» **Selected extract**
Re: [AMBER] Error in PMEMD run

From: Robert Duke <rduke.email.unc.edu>
Date: Fri, 8 May 2009 14:29:48 +0100

Okay, what is the interconnect? IF it is gigabit ethernet, you are not
going to do well with pmemd or even sander. This particular quad core
configuration (the 5300 series is clovertown, so I believe this is what you
have) is widely known to not scale very well at all, even with the best
interconnects, and it is hard to efficiently use all the cpu's on one node
(so the scaling on the node itself is bad - insufficient memory bandwidth
basically). One thing folks do is to not use all the cores on each node.
That way they actually do get better performance and scaling. The good news
is that the next generation chips (nehalem) should be better; I don't yet
have my hands on one though. So first critical question - do you have a
gigabit ethernet interconnect? If so, you all have ignored all kinds of
advice to not expect this to work well on the list. If you do have
infiniband, then there are possible configuration issues (lots of different
bandwidth options there), possible issues with the bandwidth on the system
bus, etc. There are many many ways to not get optimal performance out of
this sort of hardware, and it has not been getting easier to get it right.
Okay, the 4 node results. What you want from a system under increasing load
is called "graceful degradation". This basically means that things never
get worse in terms of the work throughput as the load increases. But
unbalanced hardware systems don't do that, and probably what you are seeing
with pmemd is because it can generate so much more interconnect data traffic
per core, it is just driving the system to a more completely degraded
state - ethernet would be really bad about this due to the fact it is a
CSMA/CD protocol (carrier sense multiple access with collision detection;
the result of two interconnect nics trying to transmit at the same time (a
collision) is they both do a random exponential "backoff" (wait and try
again later); if a collision occurs in the next time they wait a random but
longer time, and so on - so the effect of too many nodes trying to
communicate over an ethernet at the same time is that the bandwidth drops
way down). Anyway, look at the amber 10 benchmarks that Ross put out on
www. ambermd.org - this is what happens, even with really GOOD
interconnects, with these darn 8 cpu nodes you have. Then look at my amber
9 benchmarks for things like the ibm sp5, for the cray xt3 (when it had 1
cpu/node), for topsail before it was "upgraded" to quad core 8 cpu/node,
etc. We are in the valley of the shadow now with the current generation of
supercomputers, and should be crawling back out hopefully over the next two
years as folks realize what they have done (you can get near or to a
petaflop with these machines, but it is a meaningless petaflop - the systems
cannot communicate adequately, even at the level of the node, to be able to
solve a real world parallel problem). Anyway, 1) more info about your
system is required to understand whether you can do any better than this and
2) you may be able to get more throughput (effective work per unit time) by
not using all the cpu's in each node (currently I think the best results for
kraken, a monster xt4 at ORNL are obtained using only 1 of the 4 cpu's in
each node - what a mess).

» **Data shown**
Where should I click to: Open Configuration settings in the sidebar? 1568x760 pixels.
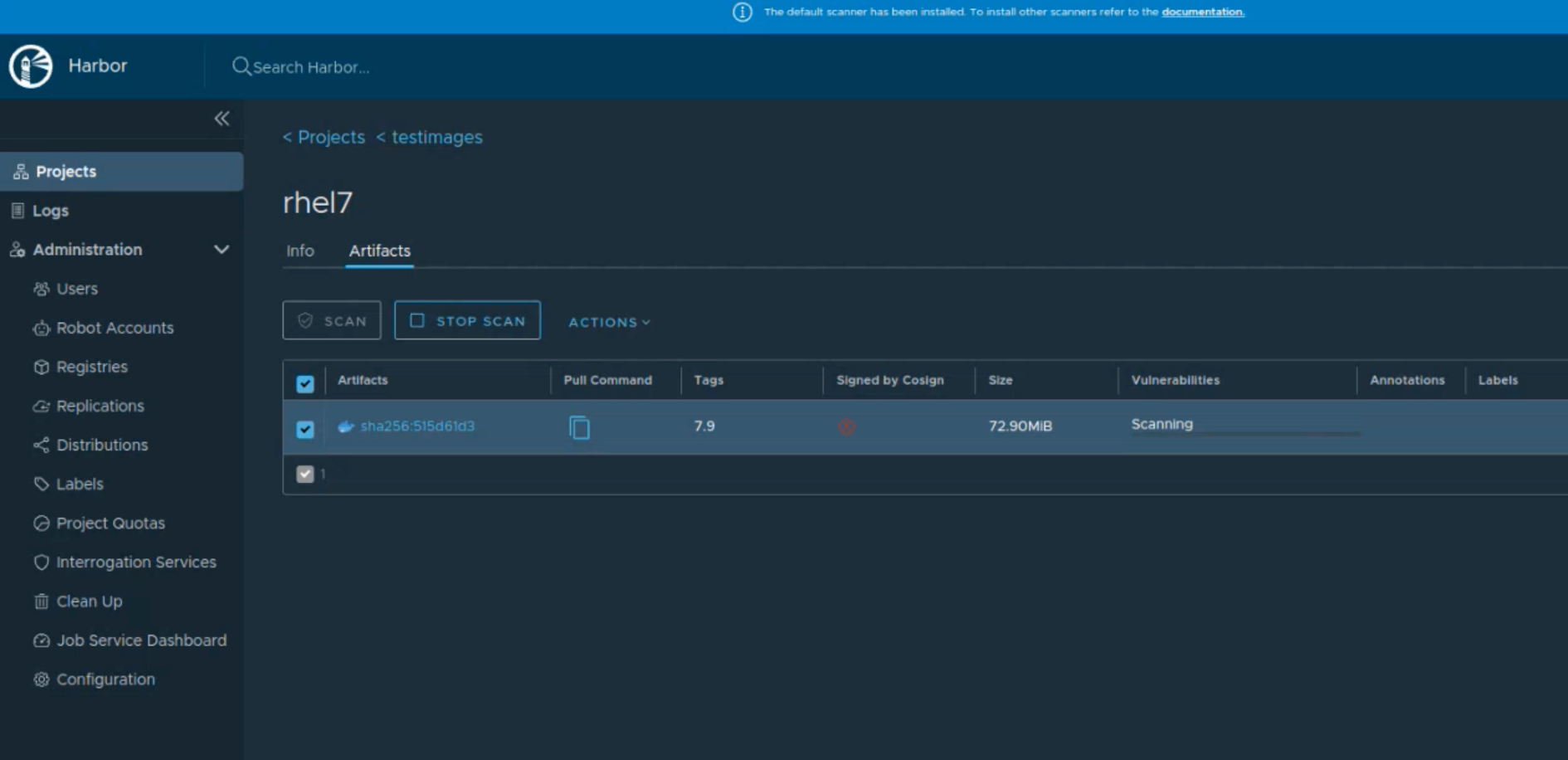tap(105, 680)
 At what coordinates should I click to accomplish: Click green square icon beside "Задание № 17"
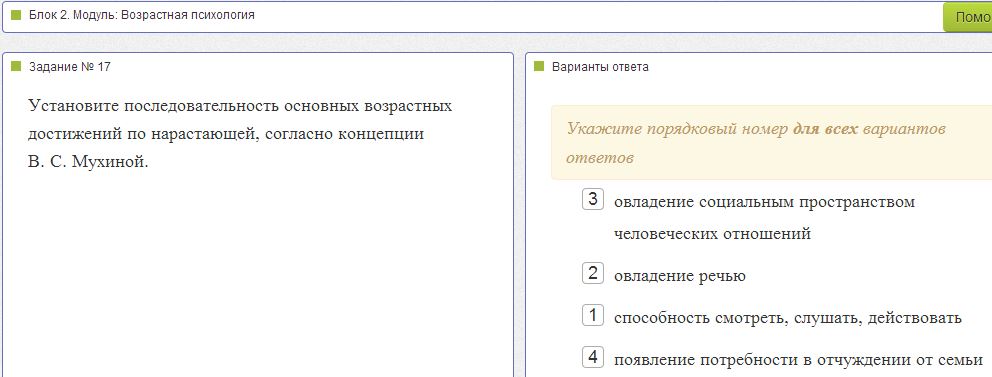(16, 66)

» **Given problem**
From the reply about PMEMD performance, quote the passage between "Re: [AMBER] Error" and "on each node.", inclusive.

» **Result for this exercise**
Re: [AMBER] Error in PMEMD run

From: Robert Duke <rduke.email.unc.edu>
Date: Fri, 8 May 2009 14:29:48 +0100

Okay, what is the interconnect? IF it is gigabit ethernet, you are not
going to do well with pmemd or even sander. This particular quad core
configuration (the 5300 series is clovertown, so I believe this is what you
have) is widely known to not scale very well at all, even with the best
interconnects, and it is hard to efficiently use all the cpu's on one node
(so the scaling on the node itself is bad - insufficient memory bandwidth
basically). One thing folks do is to not use all the cores on each node.